Like constructors, deconstructors can be overloaded. However, overload resolution is slightly different than for methods and constructors. (For example, deconstructor parameters are output parameters rather than inputs, and so the directions of relations like subtyping are reversed in some of the applicability rules.) And at the use site, what is specified is not an expression, but a pattern, so the way we derive constraints about which overloads are applicable is different as well.
(Details TBD, but given the expected prevalance of var
patterns at the use
site, we'd expect that in practice, we'll mostly only see overloads on arity.)
Varargs patterns seem quite useful. As a motivating example, suppose we have a pattern for a regular expression, whose binding is a varargs containing the matched groups. We may well want to further match on the elements individually with separate patterns; suppose a regex extracts an integer and a string, we may well want to match the regex against a target, and then have separate nested patterns to further refine these two extracted groups.
This is a substantial separate investigation; for now, details TBD, and we will likely hold off supporting the declaration of varargs patterns until we have a suitable semantics for matching varargs patterns.

» Things to do
1 - In the passage on deconstructors, what kind of parameters are deconstructor parameters said to be?
2 - Translate this sentence from the passage on deconstructors into Spanish: "Like constructors, deconstructors can be overloaded."
The entries after this point come from an unrelated source.

» Entries

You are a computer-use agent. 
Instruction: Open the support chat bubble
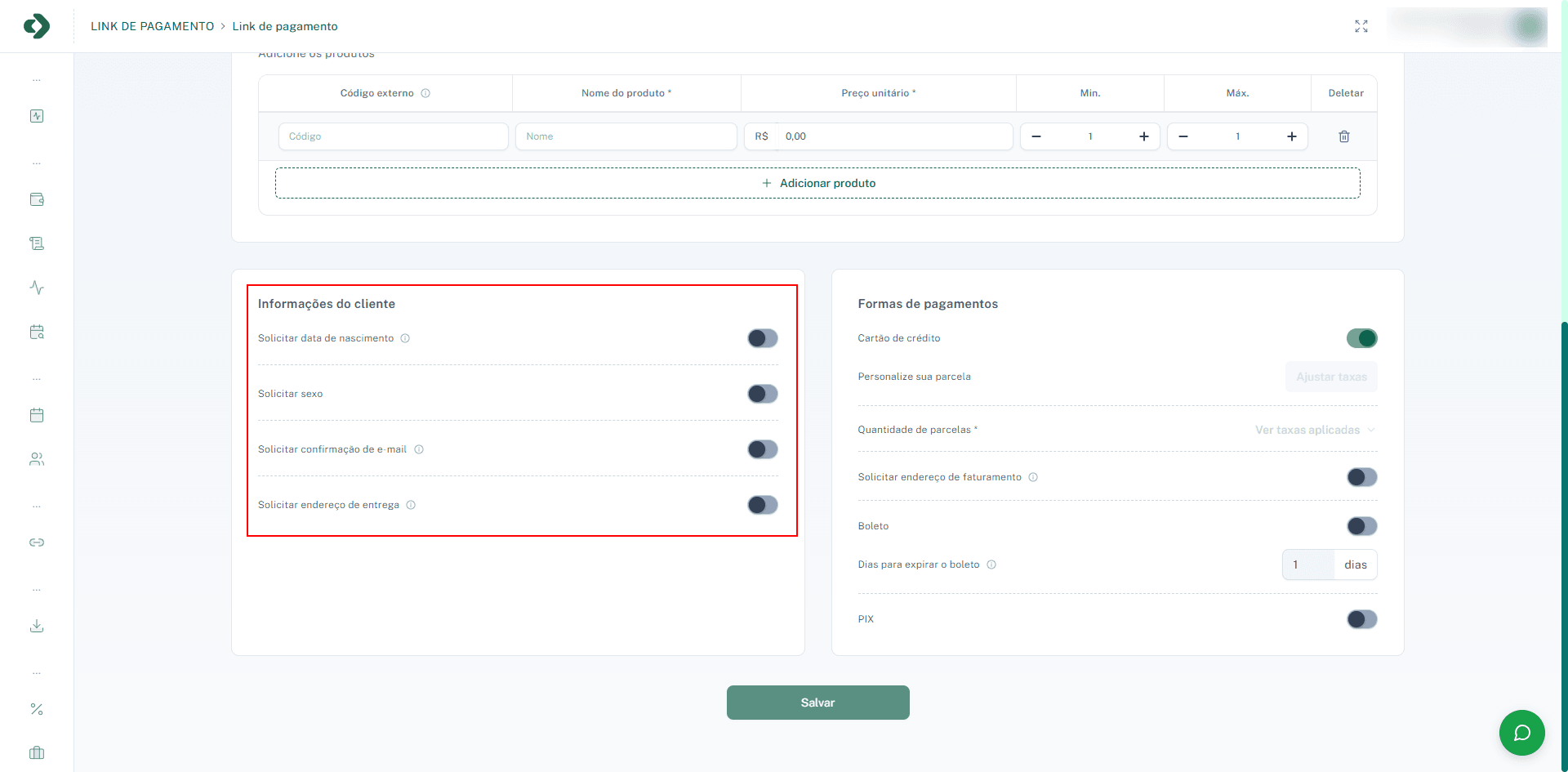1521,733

--

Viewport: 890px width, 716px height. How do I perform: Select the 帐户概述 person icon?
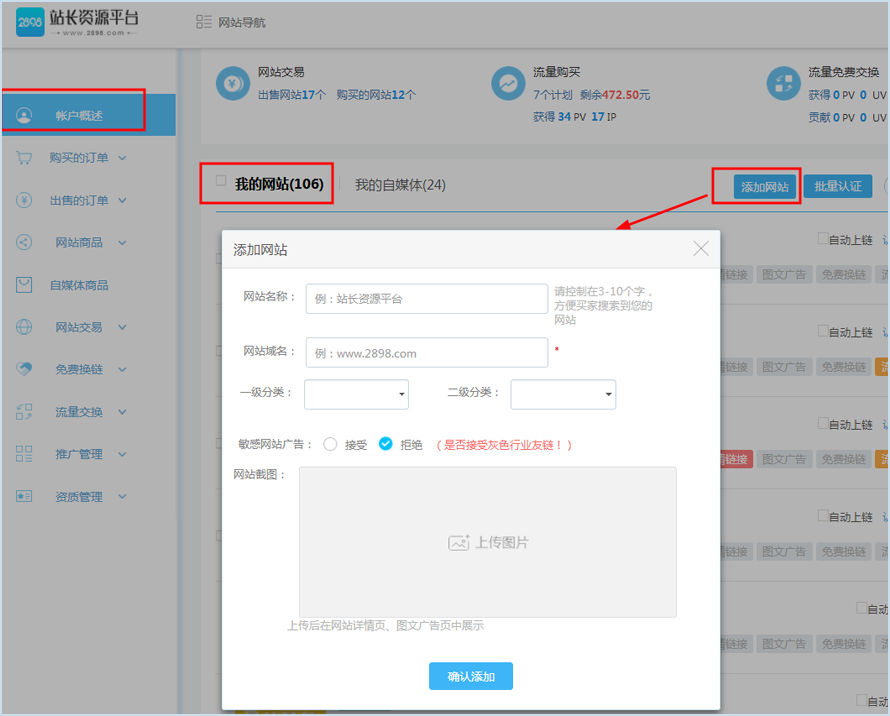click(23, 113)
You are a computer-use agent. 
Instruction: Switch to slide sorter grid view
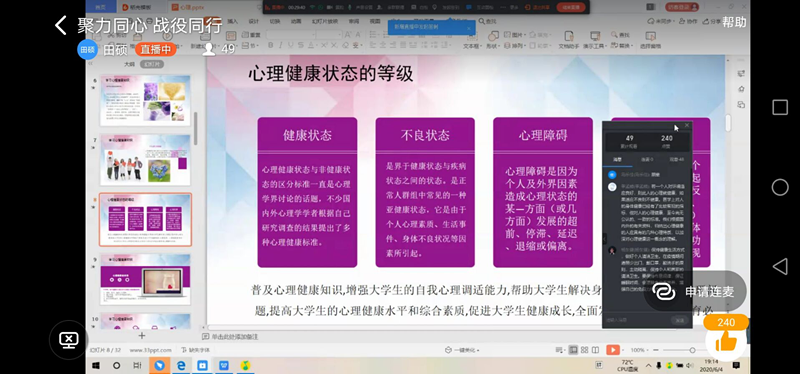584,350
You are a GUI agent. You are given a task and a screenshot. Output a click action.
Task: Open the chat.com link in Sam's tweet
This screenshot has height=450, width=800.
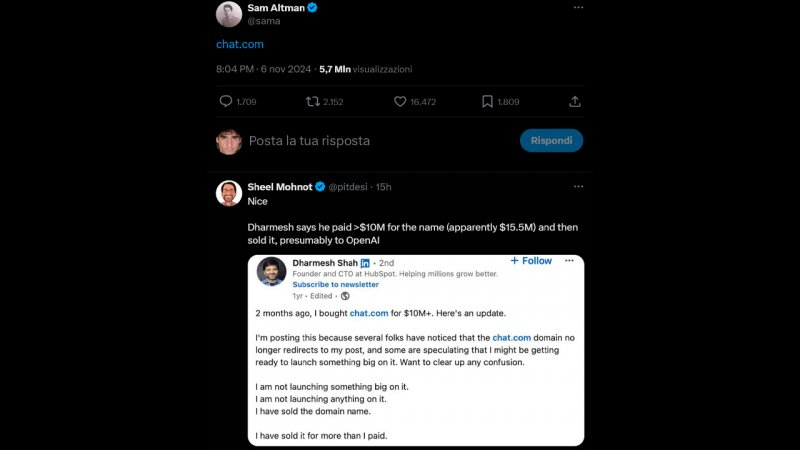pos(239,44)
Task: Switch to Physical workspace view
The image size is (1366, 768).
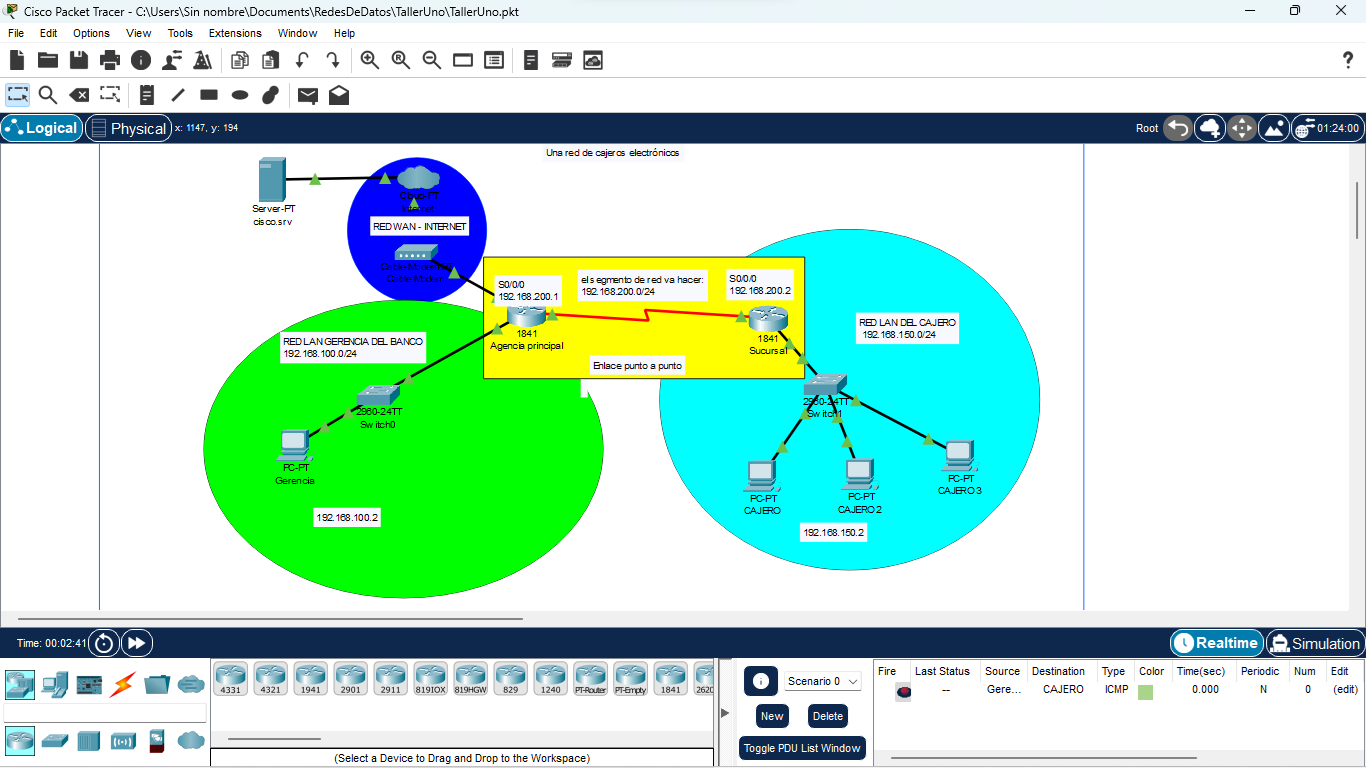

» Outputs for the tasks
1 - They are output parameters rather than inputs.

2 - Al igual que los constructores, los deconstructores pueden sobrecargarse.